SUPREME COURT PROVIDES CLARIFICATION OF APPROACH TO INTERPRETATION OF TRUST DEEDS GOVERNING STRUCTURED NOTES

In response to a stress test conducted in March 2009, Lloyd’s Banking Group (LBG) was required by the FSA to raise £21bn in Core Tier 1 (CT1) capital in order to comply with the CT1 capital ratio limit. LBG decided to raise £8.3bn in enhanced capital notes (ECNs), a form of contingent convertible security carrying a very high rate of interest, in part satisfaction of this requirement.

Under the terms of the ECNs, in the event that LBG’s CT1 ratio (i.e., its ratio of CT1 to risk weighted assets of total Tier 1 Capital (CT1 ratio)) fell below 5 percent – a ratio deliberately set 1 percent higher than the 4 percent regulatory minimum, the ECNs would be converted into fully paid up shares, increasing the Bank’s CT1 capital level. This conversion mechanism allowed LBG to count the ECNs towards to its CT1 ratio, while offering the noteholders an unusually high rate of interest – approximately 10 percent per annum, on average.

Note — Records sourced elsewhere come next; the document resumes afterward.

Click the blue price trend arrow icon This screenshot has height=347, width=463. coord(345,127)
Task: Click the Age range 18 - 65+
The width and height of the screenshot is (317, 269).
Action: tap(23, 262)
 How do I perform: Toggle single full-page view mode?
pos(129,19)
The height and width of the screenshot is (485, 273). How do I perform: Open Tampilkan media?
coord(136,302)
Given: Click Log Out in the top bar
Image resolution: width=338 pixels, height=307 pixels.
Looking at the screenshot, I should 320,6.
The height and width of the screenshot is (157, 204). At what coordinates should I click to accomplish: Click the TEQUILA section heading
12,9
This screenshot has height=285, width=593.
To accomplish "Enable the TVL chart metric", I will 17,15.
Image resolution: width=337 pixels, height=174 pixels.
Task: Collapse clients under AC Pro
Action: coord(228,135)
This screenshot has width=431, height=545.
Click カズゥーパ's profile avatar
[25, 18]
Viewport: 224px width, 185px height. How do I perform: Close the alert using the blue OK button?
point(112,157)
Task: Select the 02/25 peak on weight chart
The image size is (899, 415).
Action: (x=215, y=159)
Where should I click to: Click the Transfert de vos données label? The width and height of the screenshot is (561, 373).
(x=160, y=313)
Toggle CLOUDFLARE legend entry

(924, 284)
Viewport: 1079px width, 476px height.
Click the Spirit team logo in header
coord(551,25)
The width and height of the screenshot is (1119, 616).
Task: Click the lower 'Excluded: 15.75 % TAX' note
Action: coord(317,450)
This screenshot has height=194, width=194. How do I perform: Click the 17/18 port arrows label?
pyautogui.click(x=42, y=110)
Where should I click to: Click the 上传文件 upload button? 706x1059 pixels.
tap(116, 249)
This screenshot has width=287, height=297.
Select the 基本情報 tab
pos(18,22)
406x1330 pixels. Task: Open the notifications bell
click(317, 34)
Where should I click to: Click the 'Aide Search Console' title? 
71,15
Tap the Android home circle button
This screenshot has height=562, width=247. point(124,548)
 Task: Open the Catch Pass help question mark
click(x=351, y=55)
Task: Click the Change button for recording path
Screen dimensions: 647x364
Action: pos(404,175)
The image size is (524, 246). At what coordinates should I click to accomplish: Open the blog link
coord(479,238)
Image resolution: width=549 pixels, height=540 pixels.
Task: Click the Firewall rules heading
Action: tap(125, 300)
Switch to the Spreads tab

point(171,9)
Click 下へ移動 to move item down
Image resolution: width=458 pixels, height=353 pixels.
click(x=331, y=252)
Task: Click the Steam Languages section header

Crucially, the terms of the ECNs allowed for early redemption if a Capital Disqualification Event (CDE) occurred. Early redemption, like a conversion into equity, would deprive the noteholders of their entitlement to interest from the moment of redemption. The CDE in issue in the case was set out in paragraph 2 of the Trust Deed governing the ECNs: where the notes “[ceased] to be taken into account ... for the purposes of any ‘stress test’ applied by the FSA in respect of the Consolidated [CT1 ratio]”.